Recorded data:
*** Block opens ***

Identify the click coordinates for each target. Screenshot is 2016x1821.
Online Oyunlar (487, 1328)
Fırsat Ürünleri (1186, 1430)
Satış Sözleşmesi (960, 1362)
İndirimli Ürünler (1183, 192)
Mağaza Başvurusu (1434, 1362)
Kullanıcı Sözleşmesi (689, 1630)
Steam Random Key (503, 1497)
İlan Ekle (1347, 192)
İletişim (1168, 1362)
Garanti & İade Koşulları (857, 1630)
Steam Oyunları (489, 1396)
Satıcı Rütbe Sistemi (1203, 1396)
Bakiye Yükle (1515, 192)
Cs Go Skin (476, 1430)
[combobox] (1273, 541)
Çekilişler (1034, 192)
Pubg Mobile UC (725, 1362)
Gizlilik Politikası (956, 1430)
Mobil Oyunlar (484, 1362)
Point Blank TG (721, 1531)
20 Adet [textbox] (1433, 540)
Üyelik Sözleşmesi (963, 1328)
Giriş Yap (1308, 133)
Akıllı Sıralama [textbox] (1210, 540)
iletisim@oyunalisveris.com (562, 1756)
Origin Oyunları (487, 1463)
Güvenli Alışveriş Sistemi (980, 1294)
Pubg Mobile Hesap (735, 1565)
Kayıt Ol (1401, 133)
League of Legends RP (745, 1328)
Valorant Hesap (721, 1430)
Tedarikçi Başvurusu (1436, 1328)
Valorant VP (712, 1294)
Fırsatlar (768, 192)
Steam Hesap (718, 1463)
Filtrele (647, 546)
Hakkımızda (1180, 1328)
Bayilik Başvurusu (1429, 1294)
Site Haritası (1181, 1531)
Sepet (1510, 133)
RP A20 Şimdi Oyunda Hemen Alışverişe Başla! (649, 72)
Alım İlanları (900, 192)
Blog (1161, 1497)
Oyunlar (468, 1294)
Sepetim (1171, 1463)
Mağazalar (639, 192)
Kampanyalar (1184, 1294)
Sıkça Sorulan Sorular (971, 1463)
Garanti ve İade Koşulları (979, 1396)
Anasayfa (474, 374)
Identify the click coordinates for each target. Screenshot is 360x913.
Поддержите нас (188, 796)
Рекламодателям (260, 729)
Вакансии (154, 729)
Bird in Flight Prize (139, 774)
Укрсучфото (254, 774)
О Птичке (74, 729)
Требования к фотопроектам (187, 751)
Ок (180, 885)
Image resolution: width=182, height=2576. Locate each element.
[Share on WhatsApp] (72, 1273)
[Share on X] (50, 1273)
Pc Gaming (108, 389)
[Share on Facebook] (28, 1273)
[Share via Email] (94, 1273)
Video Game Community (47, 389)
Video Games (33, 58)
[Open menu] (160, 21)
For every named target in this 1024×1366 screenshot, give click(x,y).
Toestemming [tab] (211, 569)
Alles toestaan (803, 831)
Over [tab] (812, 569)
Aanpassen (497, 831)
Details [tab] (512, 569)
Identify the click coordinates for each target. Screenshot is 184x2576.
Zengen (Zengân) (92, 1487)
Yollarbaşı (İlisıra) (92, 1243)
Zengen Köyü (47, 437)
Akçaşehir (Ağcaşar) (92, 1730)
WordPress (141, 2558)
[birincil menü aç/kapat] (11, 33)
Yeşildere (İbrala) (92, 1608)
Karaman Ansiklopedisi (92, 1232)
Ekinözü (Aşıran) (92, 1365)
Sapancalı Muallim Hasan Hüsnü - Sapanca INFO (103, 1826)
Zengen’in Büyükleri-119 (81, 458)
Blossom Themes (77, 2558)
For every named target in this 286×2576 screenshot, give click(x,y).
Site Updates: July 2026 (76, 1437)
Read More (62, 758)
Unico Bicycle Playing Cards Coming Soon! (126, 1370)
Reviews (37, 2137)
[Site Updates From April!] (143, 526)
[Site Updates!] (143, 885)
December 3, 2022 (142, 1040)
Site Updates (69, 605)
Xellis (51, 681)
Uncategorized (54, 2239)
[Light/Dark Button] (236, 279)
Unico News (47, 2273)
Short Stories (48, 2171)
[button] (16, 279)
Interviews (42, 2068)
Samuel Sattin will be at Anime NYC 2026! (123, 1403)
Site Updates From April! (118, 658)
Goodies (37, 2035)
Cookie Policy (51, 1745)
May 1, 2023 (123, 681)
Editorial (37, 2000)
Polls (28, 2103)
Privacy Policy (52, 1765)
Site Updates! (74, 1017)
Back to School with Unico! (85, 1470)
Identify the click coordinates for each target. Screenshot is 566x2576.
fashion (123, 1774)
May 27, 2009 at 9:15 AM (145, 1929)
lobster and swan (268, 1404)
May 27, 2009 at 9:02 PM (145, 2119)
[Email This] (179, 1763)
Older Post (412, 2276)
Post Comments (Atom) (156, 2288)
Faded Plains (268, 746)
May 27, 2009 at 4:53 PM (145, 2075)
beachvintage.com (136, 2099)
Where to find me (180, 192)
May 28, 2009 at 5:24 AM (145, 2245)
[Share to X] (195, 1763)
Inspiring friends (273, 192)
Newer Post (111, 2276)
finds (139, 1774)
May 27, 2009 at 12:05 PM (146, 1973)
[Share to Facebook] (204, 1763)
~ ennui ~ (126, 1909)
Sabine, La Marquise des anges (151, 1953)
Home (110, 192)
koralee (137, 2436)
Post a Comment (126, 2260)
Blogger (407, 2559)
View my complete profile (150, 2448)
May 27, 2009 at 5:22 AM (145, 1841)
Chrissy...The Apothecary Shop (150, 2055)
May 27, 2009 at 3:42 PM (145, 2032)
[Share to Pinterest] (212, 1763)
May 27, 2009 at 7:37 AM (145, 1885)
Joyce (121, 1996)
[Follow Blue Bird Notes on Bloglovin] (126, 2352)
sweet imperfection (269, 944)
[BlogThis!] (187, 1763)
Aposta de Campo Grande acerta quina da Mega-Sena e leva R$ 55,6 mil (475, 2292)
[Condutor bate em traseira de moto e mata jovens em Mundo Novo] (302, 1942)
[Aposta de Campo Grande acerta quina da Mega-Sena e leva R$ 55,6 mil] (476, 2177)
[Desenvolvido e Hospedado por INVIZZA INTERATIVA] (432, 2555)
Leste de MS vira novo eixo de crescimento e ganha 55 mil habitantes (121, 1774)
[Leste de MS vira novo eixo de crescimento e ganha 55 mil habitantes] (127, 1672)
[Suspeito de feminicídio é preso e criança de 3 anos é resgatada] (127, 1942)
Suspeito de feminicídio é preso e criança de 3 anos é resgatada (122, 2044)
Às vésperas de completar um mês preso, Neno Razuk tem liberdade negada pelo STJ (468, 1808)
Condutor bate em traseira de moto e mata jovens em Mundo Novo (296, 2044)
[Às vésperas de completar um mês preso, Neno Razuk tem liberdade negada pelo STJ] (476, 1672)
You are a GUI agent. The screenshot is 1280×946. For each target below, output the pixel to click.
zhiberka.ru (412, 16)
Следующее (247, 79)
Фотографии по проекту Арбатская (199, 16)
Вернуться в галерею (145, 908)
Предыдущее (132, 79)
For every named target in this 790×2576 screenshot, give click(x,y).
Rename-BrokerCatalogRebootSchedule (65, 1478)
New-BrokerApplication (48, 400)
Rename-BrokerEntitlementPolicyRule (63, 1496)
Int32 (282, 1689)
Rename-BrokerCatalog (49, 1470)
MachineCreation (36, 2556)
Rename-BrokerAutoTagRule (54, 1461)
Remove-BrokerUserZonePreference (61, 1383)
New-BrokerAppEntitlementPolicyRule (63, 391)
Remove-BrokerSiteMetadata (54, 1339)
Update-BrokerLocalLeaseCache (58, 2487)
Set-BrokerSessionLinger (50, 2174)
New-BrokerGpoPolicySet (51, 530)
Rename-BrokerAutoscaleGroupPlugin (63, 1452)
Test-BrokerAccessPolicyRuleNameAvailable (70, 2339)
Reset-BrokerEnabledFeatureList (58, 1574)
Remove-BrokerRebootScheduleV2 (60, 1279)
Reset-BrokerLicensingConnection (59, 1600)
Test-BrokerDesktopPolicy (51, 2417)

*** Block closes ***

Problem: Given the data above, transcribe exactly the lines from the one containing "Alles toestaan (803, 831)" down to the one containing "Unico News (47, 2273)", and no others.

The completed task:
Alles toestaan (803, 831)
Over [tab] (812, 569)
Aanpassen (497, 831)
Details [tab] (512, 569)
Identify the click coordinates for each target. Screenshot is 184x2576.
Zengen (Zengân) (92, 1487)
Yollarbaşı (İlisıra) (92, 1243)
Zengen Köyü (47, 437)
Akçaşehir (Ağcaşar) (92, 1730)
WordPress (141, 2558)
[birincil menü aç/kapat] (11, 33)
Yeşildere (İbrala) (92, 1608)
Karaman Ansiklopedisi (92, 1232)
Ekinözü (Aşıran) (92, 1365)
Sapancalı Muallim Hasan Hüsnü - Sapanca INFO (103, 1826)
Zengen’in Büyükleri-119 (81, 458)
Blossom Themes (77, 2558)
For every named target in this 286×2576 screenshot, give click(x,y).
Site Updates: July 2026 (76, 1437)
Read More (62, 758)
Unico Bicycle Playing Cards Coming Soon! (126, 1370)
Reviews (37, 2137)
[Site Updates From April!] (143, 526)
[Site Updates!] (143, 885)
December 3, 2022 (142, 1040)
Site Updates (69, 605)
Xellis (51, 681)
Uncategorized (54, 2239)
[Light/Dark Button] (236, 279)
Unico News (47, 2273)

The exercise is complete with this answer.